2006 Philadelphia Annual Meeting (22–25 October 2006)

Paper No. 16
Presentation Time: 11:45 AM


SAGY, Amir1, BRODSKY, Emily1 and AXEN, Gary2, (1)Dept. of Earth Sciences, UC Santa Cruz, 1156 High St, Santa Cruz, CA 95064, (2)Department of Earth & Environmental Science, New Mexico Tech, 801 Leroy Place, Socorro, NM 87801, asagy@pmc.ucsc.edu

Fault zones contain discrete slip surfaces that accommodate most of their relative displacement. The amplitude and wavelength of bumps, or asperities, on fault surfaces affect all aspects of fault and earthquake mechanics (e.g., rupture dynamics, nucleation, and termination, shear strength, fault gouge generation, critical slip distance, and the near-fault stress field), but until recently it was difficult to measure and quantify these parameters in natural faults.
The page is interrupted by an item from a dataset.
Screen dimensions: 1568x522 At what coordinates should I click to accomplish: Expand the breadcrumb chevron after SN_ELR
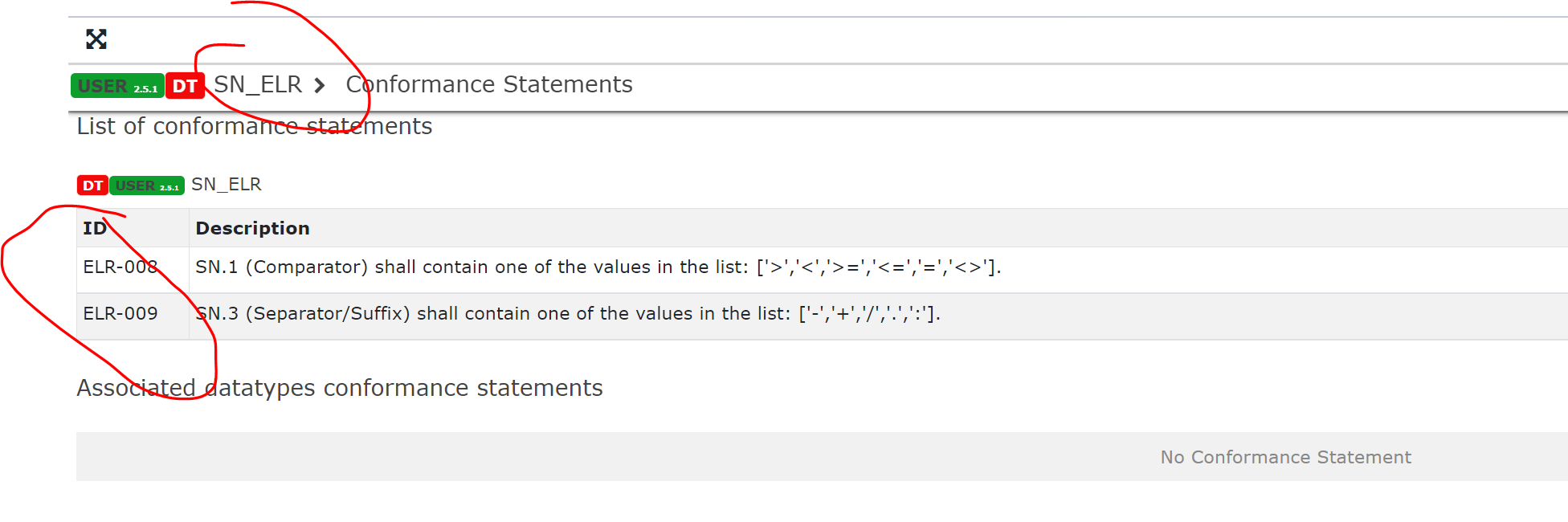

We present systematic measurements of several fault surfaces using ground-based LiDAR and a laboratory profilometer. Thousands of fault profiles ranging from 10 micron to >100 m in length show that small-slip faults (slip <1 m) are rougher than large-slip faults (slip 10 to 100 m or more) on profiles parallel to the slip direction. Surfaces of small-slip faults have asperities on all scales, while large-slip faults surfaces are polished, with RMS roughness (average deviation from a planar surface) values of <3mm up to 1-2 m profile length. Surprisingly, the large-slip surfaces show smooth, elongate, semi-elliptical bumps that are meters long and up to several centimeters high. We infer that these bumps evolve during fault maturation. This roughness characteristic implies that the nucleation, growth and termination of earthquakes on evolved faults are fundamentally different than on new ones.